Перепишите в виде списка JSON из строк строки начиная со строки с «Viewport: 1456px width, 819px height. Task: Open» и далее по строку с «Click the teal» включительно, по одной строке на каждый элемент списка. Пустые строки пропустите.
———
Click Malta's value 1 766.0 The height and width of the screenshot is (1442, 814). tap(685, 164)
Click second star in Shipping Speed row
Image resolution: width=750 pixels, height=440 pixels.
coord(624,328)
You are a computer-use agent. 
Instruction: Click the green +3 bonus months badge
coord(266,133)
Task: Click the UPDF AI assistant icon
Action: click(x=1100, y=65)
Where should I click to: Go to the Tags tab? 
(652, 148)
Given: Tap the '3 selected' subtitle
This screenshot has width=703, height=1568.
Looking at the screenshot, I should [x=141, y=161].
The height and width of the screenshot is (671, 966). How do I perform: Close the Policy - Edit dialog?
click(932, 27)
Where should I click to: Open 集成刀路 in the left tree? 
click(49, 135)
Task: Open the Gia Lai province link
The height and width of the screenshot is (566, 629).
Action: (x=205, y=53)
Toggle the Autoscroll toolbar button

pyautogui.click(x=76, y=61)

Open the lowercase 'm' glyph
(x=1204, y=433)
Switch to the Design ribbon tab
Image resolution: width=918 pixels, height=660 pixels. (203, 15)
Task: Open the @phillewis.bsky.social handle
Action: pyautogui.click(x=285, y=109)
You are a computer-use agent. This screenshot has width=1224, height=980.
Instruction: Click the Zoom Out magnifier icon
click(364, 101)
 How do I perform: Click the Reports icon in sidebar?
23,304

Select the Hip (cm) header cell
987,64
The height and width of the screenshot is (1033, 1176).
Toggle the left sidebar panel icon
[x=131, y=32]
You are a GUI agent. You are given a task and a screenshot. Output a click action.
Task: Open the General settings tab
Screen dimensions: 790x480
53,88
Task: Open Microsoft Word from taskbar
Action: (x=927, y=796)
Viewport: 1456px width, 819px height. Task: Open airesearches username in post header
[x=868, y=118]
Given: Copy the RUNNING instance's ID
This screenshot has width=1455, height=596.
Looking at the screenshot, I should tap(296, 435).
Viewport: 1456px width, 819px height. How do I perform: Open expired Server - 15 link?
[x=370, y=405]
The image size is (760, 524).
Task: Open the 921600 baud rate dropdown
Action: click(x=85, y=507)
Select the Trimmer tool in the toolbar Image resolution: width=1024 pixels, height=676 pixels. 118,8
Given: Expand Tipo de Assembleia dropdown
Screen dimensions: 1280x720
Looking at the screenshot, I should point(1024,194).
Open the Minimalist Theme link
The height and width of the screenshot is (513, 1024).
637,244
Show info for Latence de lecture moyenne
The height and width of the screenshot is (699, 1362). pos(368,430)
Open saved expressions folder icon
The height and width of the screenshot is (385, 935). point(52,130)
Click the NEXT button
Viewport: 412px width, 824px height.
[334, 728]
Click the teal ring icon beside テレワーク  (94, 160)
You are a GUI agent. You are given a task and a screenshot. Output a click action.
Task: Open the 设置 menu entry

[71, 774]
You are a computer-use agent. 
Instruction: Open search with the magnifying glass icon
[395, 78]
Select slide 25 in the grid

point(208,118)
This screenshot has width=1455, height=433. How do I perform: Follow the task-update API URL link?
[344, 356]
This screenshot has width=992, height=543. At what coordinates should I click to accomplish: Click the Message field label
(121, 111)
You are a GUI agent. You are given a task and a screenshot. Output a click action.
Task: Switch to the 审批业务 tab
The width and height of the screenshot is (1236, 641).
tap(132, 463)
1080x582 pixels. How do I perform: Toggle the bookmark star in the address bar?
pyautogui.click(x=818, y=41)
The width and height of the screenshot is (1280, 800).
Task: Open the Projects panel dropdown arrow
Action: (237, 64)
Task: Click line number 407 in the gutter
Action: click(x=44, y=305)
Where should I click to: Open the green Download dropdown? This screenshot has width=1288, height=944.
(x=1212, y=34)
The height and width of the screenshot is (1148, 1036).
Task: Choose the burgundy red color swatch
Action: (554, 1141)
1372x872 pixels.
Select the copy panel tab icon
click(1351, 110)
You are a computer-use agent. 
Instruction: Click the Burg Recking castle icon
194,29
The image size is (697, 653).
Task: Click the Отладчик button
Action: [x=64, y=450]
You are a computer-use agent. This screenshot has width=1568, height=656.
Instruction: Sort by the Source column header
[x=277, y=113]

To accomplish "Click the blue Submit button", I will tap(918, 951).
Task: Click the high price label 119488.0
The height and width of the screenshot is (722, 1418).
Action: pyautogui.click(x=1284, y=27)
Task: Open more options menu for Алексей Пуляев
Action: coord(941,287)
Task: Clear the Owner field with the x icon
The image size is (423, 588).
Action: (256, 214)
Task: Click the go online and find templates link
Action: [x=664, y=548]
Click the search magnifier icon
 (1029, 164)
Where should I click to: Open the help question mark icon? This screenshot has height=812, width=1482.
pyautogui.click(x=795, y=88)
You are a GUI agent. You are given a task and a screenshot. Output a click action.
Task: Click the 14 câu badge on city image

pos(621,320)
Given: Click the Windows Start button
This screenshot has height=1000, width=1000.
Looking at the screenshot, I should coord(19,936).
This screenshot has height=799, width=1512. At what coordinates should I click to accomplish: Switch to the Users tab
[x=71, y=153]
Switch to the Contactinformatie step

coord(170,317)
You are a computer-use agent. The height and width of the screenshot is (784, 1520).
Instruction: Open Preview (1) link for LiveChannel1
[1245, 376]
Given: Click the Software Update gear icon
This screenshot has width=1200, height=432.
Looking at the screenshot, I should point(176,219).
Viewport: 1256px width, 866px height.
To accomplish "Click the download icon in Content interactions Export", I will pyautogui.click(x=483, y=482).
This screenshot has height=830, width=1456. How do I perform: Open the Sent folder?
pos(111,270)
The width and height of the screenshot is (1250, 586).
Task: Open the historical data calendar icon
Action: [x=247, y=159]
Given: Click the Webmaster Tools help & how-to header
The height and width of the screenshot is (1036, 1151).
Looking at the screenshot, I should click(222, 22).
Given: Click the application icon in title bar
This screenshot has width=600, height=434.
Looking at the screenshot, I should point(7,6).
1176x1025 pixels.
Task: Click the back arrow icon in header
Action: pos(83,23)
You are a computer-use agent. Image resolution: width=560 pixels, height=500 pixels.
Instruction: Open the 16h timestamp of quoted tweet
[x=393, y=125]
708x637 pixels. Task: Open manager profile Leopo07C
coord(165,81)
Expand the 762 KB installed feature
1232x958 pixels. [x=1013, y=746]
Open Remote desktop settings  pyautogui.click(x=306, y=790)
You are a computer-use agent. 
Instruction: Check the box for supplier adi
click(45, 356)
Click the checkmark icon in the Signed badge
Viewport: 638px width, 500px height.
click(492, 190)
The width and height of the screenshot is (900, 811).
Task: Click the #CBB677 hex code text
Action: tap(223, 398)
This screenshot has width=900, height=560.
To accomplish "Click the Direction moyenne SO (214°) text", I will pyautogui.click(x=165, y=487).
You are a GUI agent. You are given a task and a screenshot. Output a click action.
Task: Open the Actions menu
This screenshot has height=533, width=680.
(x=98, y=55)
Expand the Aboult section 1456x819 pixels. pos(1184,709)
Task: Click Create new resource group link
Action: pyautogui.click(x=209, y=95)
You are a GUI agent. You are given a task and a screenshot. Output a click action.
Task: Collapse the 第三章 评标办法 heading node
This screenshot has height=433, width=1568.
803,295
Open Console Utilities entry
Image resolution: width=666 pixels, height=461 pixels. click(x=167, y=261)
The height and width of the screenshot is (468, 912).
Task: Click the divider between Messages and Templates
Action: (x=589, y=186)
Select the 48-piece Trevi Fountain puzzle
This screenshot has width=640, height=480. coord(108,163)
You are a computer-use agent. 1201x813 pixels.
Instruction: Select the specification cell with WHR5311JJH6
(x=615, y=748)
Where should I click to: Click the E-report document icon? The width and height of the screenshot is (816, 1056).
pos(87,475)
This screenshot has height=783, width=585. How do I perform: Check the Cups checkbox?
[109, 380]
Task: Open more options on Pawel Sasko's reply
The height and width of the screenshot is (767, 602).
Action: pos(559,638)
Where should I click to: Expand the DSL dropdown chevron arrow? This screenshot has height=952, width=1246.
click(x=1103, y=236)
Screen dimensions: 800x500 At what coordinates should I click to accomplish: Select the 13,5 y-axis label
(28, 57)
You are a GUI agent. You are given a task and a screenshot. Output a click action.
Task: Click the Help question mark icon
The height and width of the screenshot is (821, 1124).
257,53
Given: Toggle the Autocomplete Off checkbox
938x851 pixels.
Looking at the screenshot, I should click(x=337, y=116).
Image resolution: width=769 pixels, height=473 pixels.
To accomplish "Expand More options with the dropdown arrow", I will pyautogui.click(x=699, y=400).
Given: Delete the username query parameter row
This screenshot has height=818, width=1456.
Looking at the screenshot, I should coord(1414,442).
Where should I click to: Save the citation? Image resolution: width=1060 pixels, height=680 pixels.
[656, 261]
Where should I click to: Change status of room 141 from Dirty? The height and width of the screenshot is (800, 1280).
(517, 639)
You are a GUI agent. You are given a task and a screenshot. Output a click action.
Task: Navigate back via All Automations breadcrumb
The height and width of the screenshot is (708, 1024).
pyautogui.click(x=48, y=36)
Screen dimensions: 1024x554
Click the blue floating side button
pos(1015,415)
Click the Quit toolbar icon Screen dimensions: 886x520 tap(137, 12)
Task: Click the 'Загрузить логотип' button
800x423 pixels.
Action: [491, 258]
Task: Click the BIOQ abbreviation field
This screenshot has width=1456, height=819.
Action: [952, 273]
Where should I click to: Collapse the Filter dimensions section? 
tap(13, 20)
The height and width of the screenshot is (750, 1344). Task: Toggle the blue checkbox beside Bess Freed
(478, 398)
———
§ **РЕШЕНИЕ ЗАДАНИЯ**
[
  "Viewport: 1456px width, 819px height. Task: Open airesearches username in post header",
  "[x=868, y=118]",
  "Given: Copy the RUNNING instance's ID",
  "This screenshot has width=1455, height=596.",
  "Looking at the screenshot, I should tap(296, 435).",
  "Viewport: 1456px width, 819px height. How do I perform: Open expired Server - 15 link?",
  "[x=370, y=405]",
  "The image size is (760, 524).",
  "Task: Open the 921600 baud rate dropdown",
  "Action: click(x=85, y=507)",
  "Select the Trimmer tool in the toolbar Image resolution: width=1024 pixels, height=676 pixels. 118,8",
  "Given: Expand Tipo de Assembleia dropdown",
  "Screen dimensions: 1280x720",
  "Looking at the screenshot, I should point(1024,194).",
  "Open the Minimalist Theme link",
  "The height and width of the screenshot is (513, 1024).",
  "637,244",
  "Show info for Latence de lecture moyenne",
  "The height and width of the screenshot is (699, 1362). pos(368,430)",
  "Open saved expressions folder icon",
  "The height and width of the screenshot is (385, 935). point(52,130)",
  "Click the NEXT button",
  "Viewport: 412px width, 824px height.",
  "[334, 728]",
  "Click the teal ring icon beside テレワーク  (94, 160)"
]